------ Reading passage ------

Case Presentation: A 36-year-old man with past medical history of recent coronavirus disease 2019 (COVID-19) presented to our hospital with numbness of the lower extremities for two weeks. The patient stated the numbness had progressed from his right leg to his left leg. He also mentioned having urinary and fecal retention. He denied any recent gastroenteritis or stroke but stated he was diagnosed with COVID-19 three months previous where he had shortness of breath, muscle aches, and dry cough. On presentation, his vital signs were normal. A physical exam revealed bilateral 0/5 muscle strength in the lower extremities, decreased sensation to light touch in the lower extremities, and no reflexes of the knees and Achilles. A complete blood count and comprehensive metabolic panel were normal. A serum aquaporin-4 (AQP4) receptor antibody assay was negative. COVID-19 antigen and polymerase chain reaction tests were negative, but a SARS-CoV-2 antibody test was positive. A computed tomography scan of the lumbar spine showed significant urinary bladder distention. A magnetic resonance imaging (MRI) spinal survey showed nonspecific transverse myelitis at the level of thoracic 6 to 8. MRI of the brain showed no acute intracranial abnormality. A lumbar puncture (LP) was performed and was negative for infectious diseases, oligoclonal band, and AQP4 receptor antibodies. The LP also showed normal protein and glucose levels with a slight elevation of neutrophils. The patient was admitted to our hospital for management of acute transverse myelitis (ATM) and neurology was consulted. The patient received five days of intravenous methylprednisolone and seven days of plasmapheresis. The patient was taught how to use an intermittent catheter for his urinary retention. The patient was ultimately stable enough to be discharged home with home health physical therapy, outpatient neurology, and outpatient physical medicine and rehabilitation.

------

**What this task involves:**
Please answer these questions from the case presentation:
(a) How long had the patient had numbness in his lower extremities when he came to the hospital?
(b) Which COVID-19-related test came back positive?
(c) For how many days did he receive plasmapheresis?

------ Information shown ------

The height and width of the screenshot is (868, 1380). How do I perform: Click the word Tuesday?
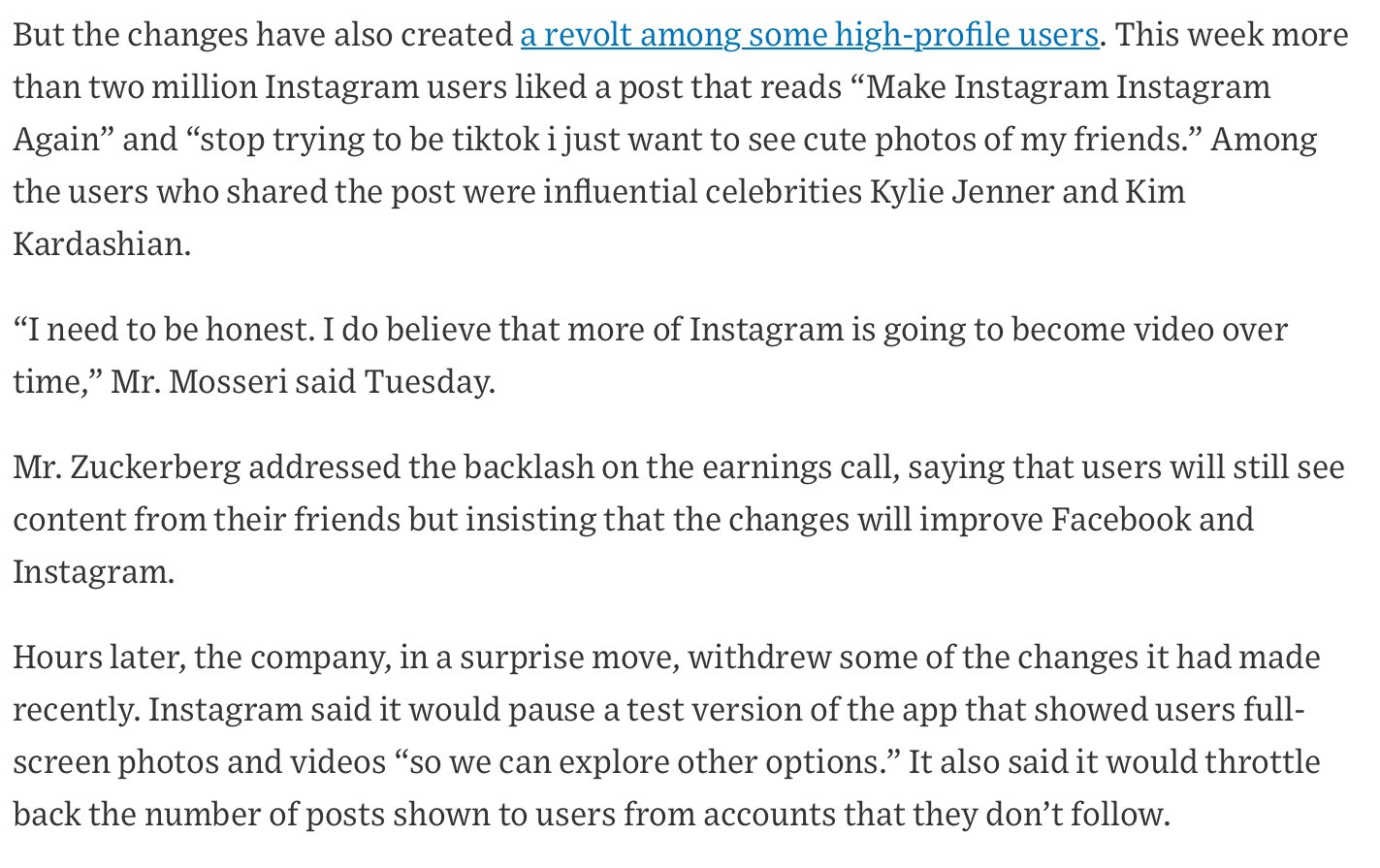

------

**Task solution:**
(a) Two weeks
(b) The SARS-CoV-2 antibody test
(c) Seven days